Schafft die Ampelkoalition noch eine Impfpflicht? Anna Lehmann hat in der taz ihre Zweifel: "Interessanterweise stolpert sie gerade über das gleiche Thema wie die späte Groko. Hatte diese noch erklärt, es werde auf keinen Fall eine Impfpflicht geben, vollführte Olaf Scholz als Kanzler in spe die Wende und erklärte, diese komme im Februar oder März. Nun wird klar: Der Zeitplan ist nicht zu halten, die Impfpflicht womöglich auch nicht. Es wäre der doppelte Wortbruch - erst schließt die Große Koalition eine Impfpflicht aus, dann kriegt die nächste Regierung sie nicht hin." Hier Lehmanns Bericht über das Thema.

Vier britische Aktivisten, die eine Statue des Sklavenhändlers und Mäzens Edward Colston (1636 bis 1721), gestürzt haben, sind von einem Geschworenengericht mit Rücksicht auf ihre moralischen Motive freigesprochen worden, berichtet Gina Thomas in der FAZ: "In dem politisierten Verfahren war es, als hätten die Geschichte und der Gewinnler des Sklavenhandels postum unter Anklage gestanden für Untaten, die nach damaligen Maßstäben nicht als solche galten."

"Bei Corona-Protesten verbünden sich ehemalige Grünen-Wähler:innen mit Anthroposoph:innen, rechten Verschwörungstheoretiker:innen", schreibt die Zeithistorikerin Silke Mendes bei geschichtedergegenwart.ch und geht der alten Liaison zwischen Grünen und der Anthroposophie auf den Grund (wobei sie allerdings viel Zeit auf Rechtsextreme in der Gründungszeit der Grünen verwendet). Ihr Fazit: "Ein Blick auf die Anhänger- und Wählerschaft der Grünen" lasse auf eine "fortbestehende Nähe" zur Anthroposophie schließen. "Das gilt für das weit gefasste Alternativmilieu ebenso wie für die Anthroposophie und ihre Praxisfelder, von der biodynamischen Landwirtschaft über die Waldorfschulen bis hin zur Alternativmedizin. Für das Selbstverständnis der Partei sind diese weiterhin von Bedeutung - wenn auch für ihre Anhänger*innen offenbar stärker als für ihre gewählten Repräsentant*innen."

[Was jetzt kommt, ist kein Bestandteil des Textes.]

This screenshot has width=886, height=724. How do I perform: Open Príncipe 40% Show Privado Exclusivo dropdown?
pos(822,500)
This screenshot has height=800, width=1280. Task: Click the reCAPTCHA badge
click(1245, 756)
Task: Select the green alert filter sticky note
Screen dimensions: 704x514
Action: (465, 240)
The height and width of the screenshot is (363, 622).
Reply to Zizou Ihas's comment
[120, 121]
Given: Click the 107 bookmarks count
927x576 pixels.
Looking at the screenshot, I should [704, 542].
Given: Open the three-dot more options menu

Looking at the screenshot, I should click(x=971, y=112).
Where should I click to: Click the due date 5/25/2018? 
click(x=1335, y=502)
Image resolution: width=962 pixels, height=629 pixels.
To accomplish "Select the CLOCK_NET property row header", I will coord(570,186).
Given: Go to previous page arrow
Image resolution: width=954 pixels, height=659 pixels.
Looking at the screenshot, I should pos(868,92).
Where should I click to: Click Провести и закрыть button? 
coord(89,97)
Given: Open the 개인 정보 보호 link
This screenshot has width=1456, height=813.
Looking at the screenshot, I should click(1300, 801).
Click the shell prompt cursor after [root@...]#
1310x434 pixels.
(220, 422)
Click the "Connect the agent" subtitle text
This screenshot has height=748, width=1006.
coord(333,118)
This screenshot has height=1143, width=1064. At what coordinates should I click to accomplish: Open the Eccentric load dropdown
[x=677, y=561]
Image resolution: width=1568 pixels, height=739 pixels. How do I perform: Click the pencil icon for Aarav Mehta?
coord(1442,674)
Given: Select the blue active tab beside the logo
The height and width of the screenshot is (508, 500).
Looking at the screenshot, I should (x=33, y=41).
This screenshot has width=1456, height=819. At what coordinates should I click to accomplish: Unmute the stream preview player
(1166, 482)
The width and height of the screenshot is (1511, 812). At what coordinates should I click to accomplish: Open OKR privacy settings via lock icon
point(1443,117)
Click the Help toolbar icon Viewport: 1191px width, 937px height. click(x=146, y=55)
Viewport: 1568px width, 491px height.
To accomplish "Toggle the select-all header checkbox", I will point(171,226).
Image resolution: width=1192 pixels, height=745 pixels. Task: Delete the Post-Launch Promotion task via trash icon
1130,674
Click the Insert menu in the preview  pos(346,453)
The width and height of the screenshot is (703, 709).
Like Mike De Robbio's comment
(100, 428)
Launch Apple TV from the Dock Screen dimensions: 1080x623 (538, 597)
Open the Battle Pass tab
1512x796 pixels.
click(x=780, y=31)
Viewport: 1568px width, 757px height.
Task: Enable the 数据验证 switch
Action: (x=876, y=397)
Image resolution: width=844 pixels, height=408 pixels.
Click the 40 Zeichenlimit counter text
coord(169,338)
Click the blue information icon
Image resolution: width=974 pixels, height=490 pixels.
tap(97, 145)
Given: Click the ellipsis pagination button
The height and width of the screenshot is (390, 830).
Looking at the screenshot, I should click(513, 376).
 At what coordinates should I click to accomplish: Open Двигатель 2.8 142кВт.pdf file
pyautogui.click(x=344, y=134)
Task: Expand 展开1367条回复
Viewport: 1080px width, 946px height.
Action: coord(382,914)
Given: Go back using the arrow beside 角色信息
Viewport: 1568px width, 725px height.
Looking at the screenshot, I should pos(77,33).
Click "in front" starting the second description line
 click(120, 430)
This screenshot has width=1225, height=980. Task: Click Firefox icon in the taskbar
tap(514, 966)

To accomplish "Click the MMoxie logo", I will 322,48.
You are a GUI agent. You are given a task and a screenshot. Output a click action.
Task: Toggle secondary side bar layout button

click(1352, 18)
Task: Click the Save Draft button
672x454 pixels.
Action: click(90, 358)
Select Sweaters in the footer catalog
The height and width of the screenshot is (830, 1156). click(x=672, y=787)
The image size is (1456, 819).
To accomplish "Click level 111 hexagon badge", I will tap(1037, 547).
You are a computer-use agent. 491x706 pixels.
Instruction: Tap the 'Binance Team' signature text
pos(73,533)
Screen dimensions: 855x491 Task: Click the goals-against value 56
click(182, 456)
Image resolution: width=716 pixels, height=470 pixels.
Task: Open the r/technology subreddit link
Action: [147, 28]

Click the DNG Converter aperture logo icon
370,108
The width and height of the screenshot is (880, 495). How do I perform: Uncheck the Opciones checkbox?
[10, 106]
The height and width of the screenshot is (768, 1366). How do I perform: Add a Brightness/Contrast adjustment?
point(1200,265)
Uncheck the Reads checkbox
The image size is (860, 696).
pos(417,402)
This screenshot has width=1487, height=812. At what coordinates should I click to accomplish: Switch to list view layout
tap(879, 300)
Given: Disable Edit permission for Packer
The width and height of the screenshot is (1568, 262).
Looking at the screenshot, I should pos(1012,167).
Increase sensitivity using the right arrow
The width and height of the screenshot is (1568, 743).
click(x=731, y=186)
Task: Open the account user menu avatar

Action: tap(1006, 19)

9punkt - Die Debattenrundschau vom 08.01.2022 - Europa

Der Europarechtler Franz C. Mayer geht in der taz nochmal den Koalitionsvertrag zu Europathemen durch. Er findet dort viel Proklamatorik, etwa nicht realistische Forderungen nach einem europäischen Bundesstaat oder zum europäischen Recht. "Eine denkbare Erklärung dafür wäre, dass in den Verhandlungen viele EP-Abgeordnete die Feder geführt haben und dabei möglicherweise so etwas wie eine Wunschliste erstellten, die in der Folge dann asymmetrischerweise vor allem die nationalen Abgeordneten abzuarbeiten haben. Als positive Deutungsmöglichkeit bleibt immerhin, dass hier europäischer Gestaltungswille dokumentiert ist, der sich deutlich von der alten Regierung absetzt. Deren Europapolitik kann im Wesentlichen als reaktiv passiv beschrieben werden. Auf Emmanuel Macrons Sorbonne-Rede zur Zukunft der EU 2017 hatte es aus Deutschland nie eine konzeptionelle Antwort gegeben."